Bidault was coldly angry: "We are here to discuss peace, not the question of phantoms, but of human beings--human beings who are shedding their blood." Taunted Pham Van Dong: "We used to be called phantoms, too. But it is not a phantom army that is fighting the French."
This week the Communists started with a show of humanity. Pham Van Dong proposed that the field commanders in Indo-China arrange for French planes to pick up the wounded still lying in Dienbienphu's damp underground shelters. Said Bidault wearily: "Better late than never." Then the Viet Minh named its terms. Dong scornfully rejected Bidault's proposal because it "does not take into account the facts, including the military developments in Indo-China." The Communist proposal:
P: An immediate ceasefire, and a ban on any more troops or arms sent into the country, i.e., no French reinforcements, no more U.S. aid. Communist and non-Communist Indo-Chinese would then proceed with a temporary "readjustment" of the territories they occupy--without French participation or international supervision.
P:Withdrawal of all foreign troops. Pending their withdrawal, French troops would be confined to zones "as limited as possible," and not interfere with local administration. Viet Minh armies and guerrillas would stay where they are.
P:"Free" elections, not only in Viet Nam but also in Laos and Cambodia, without outside supervision. The Communists would get half the seats in the electoral bodies, giving them effective control.

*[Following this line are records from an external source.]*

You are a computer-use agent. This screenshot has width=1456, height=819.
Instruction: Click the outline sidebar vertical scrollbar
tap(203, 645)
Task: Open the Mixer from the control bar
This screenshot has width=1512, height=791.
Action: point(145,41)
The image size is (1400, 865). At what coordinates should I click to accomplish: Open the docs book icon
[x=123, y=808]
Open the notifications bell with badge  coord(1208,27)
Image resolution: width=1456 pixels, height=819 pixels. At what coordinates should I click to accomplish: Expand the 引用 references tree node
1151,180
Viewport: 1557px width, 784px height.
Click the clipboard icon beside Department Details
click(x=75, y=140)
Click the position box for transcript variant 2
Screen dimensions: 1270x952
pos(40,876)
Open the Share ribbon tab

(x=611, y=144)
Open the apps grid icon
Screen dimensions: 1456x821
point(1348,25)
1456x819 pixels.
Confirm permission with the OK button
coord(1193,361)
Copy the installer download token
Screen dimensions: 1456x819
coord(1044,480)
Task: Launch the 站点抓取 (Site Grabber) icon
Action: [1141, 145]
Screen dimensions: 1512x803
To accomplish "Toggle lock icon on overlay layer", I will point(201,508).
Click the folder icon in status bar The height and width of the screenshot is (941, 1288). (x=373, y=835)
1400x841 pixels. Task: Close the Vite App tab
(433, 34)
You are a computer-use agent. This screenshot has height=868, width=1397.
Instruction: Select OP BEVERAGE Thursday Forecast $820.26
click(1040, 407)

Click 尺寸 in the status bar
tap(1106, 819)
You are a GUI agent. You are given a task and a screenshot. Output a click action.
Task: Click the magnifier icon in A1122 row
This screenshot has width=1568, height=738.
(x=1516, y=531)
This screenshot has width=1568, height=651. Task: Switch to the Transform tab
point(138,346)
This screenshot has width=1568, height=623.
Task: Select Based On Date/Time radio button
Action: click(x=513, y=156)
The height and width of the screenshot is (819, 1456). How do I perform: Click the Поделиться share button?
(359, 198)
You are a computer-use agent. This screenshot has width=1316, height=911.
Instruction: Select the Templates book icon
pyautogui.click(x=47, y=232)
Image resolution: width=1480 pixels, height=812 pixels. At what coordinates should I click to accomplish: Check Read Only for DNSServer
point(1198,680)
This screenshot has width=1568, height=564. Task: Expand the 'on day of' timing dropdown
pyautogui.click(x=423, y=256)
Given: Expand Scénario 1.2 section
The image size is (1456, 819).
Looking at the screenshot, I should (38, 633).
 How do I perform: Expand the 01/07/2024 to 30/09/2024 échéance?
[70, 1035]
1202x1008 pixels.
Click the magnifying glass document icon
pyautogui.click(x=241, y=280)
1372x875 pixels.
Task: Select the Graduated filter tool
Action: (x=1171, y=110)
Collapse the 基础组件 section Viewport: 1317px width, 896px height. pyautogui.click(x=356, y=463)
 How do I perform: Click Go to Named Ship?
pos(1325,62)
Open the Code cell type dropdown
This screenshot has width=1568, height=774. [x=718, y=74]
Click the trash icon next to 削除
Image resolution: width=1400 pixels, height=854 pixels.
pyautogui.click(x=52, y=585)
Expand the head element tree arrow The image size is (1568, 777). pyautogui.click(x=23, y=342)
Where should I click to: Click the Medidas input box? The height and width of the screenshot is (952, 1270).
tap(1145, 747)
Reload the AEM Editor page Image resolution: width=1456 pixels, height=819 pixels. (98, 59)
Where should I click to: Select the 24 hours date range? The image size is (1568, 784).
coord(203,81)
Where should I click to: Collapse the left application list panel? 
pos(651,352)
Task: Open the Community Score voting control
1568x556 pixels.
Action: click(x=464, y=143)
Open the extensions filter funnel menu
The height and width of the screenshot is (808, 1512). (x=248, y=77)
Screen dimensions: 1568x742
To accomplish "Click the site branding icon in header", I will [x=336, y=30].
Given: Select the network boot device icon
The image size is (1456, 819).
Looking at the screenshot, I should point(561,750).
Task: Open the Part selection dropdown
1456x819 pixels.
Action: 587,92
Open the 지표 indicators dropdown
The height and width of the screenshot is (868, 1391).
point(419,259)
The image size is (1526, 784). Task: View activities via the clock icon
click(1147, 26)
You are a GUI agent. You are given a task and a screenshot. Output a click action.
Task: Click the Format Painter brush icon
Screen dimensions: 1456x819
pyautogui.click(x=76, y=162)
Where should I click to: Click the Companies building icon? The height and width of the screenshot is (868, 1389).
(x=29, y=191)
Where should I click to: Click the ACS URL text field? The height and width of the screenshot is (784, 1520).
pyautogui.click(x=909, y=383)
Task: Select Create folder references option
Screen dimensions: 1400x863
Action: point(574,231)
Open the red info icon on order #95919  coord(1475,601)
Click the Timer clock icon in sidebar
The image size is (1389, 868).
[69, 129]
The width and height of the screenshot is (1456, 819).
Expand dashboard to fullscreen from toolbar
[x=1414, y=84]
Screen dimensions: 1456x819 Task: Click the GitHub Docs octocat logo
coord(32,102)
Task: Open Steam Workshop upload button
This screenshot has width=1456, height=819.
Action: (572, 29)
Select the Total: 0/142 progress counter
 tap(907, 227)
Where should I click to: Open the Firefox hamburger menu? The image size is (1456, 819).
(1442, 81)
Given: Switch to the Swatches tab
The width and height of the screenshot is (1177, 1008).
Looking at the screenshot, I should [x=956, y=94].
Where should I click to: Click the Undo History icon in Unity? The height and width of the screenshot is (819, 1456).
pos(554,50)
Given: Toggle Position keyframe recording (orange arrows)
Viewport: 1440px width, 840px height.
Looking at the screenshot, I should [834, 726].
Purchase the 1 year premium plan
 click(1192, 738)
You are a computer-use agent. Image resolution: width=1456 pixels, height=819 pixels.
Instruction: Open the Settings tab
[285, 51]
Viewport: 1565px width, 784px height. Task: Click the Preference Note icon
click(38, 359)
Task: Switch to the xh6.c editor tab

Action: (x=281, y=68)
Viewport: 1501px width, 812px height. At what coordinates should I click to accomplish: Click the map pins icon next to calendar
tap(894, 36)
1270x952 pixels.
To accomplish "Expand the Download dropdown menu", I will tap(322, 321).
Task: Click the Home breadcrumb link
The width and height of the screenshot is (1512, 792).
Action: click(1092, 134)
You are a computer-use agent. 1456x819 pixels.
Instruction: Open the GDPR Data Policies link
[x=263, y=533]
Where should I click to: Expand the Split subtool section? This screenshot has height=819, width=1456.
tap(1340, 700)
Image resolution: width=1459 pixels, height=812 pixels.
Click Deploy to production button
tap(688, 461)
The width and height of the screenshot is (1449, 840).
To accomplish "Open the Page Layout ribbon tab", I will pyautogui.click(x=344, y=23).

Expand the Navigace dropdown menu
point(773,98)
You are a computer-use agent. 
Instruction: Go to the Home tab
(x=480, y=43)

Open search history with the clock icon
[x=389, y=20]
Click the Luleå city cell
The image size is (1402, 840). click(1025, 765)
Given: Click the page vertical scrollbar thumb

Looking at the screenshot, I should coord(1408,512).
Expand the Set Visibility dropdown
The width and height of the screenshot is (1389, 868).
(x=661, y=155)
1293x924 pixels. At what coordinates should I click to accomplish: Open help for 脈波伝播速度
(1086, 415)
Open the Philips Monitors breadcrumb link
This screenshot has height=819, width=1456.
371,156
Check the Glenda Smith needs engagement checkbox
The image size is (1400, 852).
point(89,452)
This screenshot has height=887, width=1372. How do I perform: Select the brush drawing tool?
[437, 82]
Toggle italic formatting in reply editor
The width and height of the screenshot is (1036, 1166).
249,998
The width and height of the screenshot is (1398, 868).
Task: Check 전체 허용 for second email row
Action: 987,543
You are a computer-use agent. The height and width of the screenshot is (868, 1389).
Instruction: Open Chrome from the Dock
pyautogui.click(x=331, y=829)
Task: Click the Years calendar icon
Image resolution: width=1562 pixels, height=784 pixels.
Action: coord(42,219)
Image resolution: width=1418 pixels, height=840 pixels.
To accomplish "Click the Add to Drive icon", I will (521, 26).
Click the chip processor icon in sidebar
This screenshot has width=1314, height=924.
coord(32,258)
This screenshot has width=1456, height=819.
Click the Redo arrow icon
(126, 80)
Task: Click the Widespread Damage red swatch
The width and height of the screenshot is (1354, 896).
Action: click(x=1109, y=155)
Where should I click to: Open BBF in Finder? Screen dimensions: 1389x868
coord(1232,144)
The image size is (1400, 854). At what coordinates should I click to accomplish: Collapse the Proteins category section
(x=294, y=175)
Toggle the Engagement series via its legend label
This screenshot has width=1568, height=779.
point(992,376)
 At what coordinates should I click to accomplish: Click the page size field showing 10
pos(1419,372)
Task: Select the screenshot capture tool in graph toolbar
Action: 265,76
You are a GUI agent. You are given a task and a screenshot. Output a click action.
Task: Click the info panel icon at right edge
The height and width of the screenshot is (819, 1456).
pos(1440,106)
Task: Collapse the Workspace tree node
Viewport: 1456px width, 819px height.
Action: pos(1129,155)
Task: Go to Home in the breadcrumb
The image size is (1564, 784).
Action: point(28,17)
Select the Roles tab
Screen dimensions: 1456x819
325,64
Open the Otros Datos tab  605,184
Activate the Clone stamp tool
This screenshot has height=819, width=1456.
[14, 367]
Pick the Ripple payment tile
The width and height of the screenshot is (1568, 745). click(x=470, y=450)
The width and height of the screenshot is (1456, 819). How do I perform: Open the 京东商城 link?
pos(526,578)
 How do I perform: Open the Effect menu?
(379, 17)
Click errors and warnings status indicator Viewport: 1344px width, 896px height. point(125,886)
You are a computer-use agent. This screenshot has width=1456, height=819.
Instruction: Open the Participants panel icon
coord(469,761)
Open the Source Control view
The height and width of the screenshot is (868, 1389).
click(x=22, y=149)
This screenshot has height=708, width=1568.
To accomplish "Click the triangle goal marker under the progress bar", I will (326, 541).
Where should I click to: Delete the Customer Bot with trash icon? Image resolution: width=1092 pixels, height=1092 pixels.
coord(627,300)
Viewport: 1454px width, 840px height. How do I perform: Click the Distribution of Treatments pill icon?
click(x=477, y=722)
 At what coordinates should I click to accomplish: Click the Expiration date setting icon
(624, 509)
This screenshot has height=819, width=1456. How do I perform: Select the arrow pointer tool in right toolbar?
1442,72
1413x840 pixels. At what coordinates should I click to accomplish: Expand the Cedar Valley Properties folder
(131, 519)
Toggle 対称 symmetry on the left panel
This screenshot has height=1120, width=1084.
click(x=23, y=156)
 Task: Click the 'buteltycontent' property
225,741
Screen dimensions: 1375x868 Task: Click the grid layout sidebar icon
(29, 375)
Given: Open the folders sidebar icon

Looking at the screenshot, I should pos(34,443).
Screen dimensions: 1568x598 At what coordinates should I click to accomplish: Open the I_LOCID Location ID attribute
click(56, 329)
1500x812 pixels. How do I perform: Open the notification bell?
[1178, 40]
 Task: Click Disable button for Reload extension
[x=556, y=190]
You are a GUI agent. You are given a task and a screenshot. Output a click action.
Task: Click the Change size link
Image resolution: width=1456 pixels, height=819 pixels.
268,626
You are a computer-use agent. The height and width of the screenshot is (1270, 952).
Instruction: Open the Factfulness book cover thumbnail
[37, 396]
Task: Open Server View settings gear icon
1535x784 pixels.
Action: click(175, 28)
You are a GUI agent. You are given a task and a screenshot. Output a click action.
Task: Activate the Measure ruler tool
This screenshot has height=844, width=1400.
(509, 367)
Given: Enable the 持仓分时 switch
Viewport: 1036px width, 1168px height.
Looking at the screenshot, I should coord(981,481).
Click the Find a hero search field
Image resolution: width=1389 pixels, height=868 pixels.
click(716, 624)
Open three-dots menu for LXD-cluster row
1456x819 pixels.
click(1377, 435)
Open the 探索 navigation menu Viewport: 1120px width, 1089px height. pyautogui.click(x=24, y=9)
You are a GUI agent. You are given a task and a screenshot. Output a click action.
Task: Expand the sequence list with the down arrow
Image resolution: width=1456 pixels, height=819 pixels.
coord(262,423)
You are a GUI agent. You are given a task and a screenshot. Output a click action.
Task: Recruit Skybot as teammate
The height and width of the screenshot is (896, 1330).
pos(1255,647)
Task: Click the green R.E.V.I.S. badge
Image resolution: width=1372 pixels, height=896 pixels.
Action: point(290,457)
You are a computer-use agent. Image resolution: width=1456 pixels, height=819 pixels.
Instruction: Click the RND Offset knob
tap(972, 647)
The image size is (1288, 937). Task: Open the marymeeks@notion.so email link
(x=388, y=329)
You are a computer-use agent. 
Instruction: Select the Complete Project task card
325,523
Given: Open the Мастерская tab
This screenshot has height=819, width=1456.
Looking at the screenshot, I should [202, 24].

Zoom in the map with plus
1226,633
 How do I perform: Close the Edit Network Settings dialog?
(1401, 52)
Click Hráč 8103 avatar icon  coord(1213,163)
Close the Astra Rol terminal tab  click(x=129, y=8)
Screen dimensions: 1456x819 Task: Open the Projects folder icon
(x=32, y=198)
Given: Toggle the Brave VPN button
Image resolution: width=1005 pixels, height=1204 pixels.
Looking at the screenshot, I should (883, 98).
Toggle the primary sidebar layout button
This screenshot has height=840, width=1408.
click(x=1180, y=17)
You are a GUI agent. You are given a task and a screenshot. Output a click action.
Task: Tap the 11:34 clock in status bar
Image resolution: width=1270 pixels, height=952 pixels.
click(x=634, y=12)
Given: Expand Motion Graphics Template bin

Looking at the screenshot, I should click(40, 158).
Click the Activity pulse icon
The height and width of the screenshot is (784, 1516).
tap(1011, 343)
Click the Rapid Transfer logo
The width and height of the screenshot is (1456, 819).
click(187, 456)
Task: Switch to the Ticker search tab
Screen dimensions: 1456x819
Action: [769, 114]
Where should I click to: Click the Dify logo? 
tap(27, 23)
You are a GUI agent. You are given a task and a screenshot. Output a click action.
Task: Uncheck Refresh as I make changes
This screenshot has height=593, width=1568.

P: A promise that after the "elections," all three regimes would "examine the possibility" of association with the French Union, would settle French interests on the basis of "equality and mutual interest," and "collaborators" with the French would not be prosecuted.
The Communists were grabbing for Laos and Cambodia, as well as Viet Nam. But with most Frenchmen ignorant of the pitfalls in such a ceasefire, and impatient for peace, Bidault would find it difficult to reject it out of hand. Commented Bidault: "Very able and very specious. It would mean the complete swallowing of Indo-China by the Viet Minh."